→ RAW DATA
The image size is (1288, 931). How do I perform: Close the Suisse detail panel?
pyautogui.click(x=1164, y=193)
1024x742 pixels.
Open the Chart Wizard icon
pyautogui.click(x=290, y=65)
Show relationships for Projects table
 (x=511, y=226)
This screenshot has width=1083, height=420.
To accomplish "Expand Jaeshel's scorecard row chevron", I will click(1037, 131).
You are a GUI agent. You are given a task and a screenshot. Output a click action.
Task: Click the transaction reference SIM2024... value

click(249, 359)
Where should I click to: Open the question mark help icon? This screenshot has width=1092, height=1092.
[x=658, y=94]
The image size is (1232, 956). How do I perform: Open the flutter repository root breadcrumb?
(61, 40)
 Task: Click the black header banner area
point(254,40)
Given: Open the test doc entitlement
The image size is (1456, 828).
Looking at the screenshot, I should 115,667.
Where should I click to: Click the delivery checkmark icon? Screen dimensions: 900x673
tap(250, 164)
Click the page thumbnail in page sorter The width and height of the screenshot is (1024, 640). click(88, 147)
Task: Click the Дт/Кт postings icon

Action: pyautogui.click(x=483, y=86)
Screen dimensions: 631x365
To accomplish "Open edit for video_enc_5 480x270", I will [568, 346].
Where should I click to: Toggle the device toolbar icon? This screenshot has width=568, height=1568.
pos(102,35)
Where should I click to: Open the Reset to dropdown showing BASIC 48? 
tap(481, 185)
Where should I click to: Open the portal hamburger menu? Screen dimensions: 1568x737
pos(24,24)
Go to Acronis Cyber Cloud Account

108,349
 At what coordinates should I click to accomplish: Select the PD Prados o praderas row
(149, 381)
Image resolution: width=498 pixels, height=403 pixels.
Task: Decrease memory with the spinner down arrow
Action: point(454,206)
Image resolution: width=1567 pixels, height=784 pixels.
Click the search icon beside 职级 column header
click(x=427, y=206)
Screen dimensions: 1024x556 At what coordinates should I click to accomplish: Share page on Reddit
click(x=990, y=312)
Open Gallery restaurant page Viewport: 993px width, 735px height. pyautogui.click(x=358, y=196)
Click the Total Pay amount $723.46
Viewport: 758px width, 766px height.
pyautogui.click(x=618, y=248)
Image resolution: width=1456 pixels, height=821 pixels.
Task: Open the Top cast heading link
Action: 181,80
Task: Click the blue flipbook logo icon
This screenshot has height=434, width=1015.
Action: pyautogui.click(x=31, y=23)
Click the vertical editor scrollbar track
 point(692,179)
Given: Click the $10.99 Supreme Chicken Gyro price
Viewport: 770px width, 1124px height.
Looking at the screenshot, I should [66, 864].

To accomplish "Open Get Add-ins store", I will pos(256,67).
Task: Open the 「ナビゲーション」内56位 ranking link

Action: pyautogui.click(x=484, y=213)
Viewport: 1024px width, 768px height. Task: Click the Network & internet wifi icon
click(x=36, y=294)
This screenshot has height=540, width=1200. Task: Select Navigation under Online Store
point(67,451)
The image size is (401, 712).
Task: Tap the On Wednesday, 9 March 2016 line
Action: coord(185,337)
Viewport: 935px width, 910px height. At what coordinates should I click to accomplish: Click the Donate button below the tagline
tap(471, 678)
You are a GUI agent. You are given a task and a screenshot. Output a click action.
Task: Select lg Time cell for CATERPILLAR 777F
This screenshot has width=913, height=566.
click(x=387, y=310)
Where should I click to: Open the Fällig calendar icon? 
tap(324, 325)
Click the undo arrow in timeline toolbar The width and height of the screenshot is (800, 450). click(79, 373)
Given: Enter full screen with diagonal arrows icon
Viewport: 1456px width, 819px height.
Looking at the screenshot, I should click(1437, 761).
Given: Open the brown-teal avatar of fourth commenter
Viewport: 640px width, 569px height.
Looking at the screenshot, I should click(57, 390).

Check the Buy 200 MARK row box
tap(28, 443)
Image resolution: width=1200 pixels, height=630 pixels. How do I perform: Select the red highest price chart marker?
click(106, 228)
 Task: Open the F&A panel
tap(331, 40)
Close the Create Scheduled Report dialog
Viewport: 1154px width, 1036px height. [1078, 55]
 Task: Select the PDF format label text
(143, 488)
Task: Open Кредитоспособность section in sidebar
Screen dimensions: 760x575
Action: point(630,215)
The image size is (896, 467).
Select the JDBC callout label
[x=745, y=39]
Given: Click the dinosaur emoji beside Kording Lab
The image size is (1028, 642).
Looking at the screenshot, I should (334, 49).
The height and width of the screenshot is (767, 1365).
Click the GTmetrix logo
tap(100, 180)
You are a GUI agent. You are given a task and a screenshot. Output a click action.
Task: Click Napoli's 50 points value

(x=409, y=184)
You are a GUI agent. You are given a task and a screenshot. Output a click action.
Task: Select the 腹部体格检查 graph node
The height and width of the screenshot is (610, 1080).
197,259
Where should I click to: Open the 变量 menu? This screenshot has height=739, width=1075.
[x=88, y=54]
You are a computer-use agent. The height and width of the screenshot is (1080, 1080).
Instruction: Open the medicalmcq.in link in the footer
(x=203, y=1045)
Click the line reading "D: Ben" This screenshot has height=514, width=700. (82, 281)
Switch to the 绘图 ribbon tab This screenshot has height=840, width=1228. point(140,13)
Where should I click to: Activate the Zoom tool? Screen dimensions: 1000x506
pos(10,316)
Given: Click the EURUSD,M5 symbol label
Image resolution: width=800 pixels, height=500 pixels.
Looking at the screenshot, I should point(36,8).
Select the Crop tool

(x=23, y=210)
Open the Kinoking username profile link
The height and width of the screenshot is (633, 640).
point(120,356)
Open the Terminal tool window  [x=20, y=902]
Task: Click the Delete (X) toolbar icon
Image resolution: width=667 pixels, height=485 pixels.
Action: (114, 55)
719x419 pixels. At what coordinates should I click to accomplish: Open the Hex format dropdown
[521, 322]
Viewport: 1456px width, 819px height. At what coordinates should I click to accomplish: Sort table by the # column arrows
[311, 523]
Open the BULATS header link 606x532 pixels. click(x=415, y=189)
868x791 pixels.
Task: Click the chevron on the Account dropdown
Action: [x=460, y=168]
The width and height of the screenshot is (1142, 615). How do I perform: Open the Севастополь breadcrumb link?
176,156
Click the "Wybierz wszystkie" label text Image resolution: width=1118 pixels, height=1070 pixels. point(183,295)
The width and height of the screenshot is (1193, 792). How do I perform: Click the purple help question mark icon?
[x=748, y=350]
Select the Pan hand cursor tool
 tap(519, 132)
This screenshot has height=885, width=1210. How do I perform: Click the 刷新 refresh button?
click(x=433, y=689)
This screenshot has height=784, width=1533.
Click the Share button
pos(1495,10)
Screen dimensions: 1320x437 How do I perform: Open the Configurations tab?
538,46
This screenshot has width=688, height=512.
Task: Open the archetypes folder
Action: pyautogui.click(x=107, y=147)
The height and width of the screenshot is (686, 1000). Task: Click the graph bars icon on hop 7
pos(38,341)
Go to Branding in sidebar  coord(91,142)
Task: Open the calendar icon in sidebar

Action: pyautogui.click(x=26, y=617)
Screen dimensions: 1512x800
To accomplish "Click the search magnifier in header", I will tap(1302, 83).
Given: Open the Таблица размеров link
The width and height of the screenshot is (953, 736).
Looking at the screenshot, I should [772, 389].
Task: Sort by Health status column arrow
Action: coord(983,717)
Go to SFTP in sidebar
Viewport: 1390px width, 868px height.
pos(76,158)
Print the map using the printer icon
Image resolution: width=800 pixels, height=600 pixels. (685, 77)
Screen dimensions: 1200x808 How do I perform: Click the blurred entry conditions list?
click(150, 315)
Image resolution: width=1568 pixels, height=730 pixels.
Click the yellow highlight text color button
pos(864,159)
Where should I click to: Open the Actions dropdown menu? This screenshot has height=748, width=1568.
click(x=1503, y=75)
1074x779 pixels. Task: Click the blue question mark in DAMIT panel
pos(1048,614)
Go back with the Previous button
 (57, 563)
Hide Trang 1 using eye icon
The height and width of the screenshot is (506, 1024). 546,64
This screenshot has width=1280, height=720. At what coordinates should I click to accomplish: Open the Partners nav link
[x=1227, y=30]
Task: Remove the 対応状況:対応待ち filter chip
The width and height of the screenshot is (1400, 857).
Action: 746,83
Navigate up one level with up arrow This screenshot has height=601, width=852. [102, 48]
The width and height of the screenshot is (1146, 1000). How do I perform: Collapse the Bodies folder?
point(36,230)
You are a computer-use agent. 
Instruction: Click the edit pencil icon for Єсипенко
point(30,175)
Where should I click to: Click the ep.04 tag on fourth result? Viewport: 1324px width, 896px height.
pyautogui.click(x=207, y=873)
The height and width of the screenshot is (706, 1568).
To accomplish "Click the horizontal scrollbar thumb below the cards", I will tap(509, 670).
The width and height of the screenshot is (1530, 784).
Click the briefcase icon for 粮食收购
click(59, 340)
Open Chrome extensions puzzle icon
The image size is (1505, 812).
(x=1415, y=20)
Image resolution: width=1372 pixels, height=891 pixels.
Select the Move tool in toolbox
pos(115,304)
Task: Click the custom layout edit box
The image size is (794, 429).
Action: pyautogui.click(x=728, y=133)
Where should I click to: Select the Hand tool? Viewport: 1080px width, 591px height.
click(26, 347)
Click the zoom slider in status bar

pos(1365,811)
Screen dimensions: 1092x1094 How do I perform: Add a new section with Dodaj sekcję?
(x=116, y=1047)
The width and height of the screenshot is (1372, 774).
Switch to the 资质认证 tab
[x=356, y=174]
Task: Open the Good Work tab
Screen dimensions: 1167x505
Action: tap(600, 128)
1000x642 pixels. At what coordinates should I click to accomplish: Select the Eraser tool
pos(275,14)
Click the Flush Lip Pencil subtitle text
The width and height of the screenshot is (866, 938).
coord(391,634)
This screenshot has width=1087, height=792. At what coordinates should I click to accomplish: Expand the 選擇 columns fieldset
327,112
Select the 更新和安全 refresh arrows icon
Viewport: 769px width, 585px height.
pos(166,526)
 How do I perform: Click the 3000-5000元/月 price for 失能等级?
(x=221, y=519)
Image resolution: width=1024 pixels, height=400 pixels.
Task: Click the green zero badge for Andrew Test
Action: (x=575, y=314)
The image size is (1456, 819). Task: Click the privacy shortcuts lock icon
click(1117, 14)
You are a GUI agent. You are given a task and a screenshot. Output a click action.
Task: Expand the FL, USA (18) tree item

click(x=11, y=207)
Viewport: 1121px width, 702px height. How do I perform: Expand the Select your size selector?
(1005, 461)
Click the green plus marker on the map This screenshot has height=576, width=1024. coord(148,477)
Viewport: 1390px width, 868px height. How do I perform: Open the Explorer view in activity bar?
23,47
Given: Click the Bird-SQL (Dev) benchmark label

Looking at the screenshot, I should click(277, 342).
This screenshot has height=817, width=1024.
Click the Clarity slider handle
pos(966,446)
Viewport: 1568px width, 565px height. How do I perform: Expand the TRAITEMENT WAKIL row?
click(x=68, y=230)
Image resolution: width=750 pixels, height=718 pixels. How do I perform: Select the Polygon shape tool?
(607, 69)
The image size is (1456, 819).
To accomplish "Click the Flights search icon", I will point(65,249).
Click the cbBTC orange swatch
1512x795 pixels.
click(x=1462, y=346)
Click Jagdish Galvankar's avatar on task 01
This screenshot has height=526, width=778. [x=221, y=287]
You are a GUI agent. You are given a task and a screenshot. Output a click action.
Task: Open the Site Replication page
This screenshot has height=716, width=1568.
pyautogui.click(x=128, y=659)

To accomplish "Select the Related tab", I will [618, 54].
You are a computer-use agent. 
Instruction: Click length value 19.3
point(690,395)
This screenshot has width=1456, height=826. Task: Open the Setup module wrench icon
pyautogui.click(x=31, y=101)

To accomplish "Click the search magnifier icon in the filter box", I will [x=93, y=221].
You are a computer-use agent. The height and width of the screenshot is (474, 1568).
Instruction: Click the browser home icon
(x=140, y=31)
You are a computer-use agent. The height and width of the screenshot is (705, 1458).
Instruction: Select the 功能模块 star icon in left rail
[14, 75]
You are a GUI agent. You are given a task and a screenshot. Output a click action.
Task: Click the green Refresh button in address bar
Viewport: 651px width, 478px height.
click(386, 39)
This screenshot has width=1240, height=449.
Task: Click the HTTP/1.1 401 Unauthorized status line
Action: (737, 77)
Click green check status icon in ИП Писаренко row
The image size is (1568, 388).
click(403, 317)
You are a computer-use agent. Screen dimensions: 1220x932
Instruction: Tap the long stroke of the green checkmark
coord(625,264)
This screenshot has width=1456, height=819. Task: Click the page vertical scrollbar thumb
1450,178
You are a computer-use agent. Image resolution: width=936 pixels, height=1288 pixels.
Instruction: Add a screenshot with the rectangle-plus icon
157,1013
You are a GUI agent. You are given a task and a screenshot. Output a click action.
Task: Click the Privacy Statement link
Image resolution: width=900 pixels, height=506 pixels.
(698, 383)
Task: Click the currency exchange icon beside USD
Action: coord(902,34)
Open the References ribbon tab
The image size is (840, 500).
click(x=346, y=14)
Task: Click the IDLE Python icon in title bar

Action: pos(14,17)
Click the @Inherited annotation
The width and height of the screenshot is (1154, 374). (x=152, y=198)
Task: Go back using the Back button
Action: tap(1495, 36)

→ WHAT IS EXPECTED
Copy out the records word for word, from the first line up to and including the line with "will [568, 346].".

→ OUTPUT
The image size is (1288, 931). How do I perform: Close the Suisse detail panel?
pyautogui.click(x=1164, y=193)
1024x742 pixels.
Open the Chart Wizard icon
pyautogui.click(x=290, y=65)
Show relationships for Projects table
 (x=511, y=226)
This screenshot has width=1083, height=420.
To accomplish "Expand Jaeshel's scorecard row chevron", I will click(1037, 131).
You are a GUI agent. You are given a task and a screenshot. Output a click action.
Task: Click the transaction reference SIM2024... value

click(249, 359)
Where should I click to: Open the question mark help icon? This screenshot has width=1092, height=1092.
[x=658, y=94]
The image size is (1232, 956). How do I perform: Open the flutter repository root breadcrumb?
(61, 40)
 Task: Click the black header banner area
point(254,40)
Given: Open the test doc entitlement
The image size is (1456, 828).
Looking at the screenshot, I should 115,667.
Where should I click to: Click the delivery checkmark icon? Screen dimensions: 900x673
tap(250, 164)
Click the page thumbnail in page sorter The width and height of the screenshot is (1024, 640). click(88, 147)
Task: Click the Дт/Кт postings icon

Action: pyautogui.click(x=483, y=86)
Screen dimensions: 631x365
To accomplish "Open edit for video_enc_5 480x270", I will [568, 346].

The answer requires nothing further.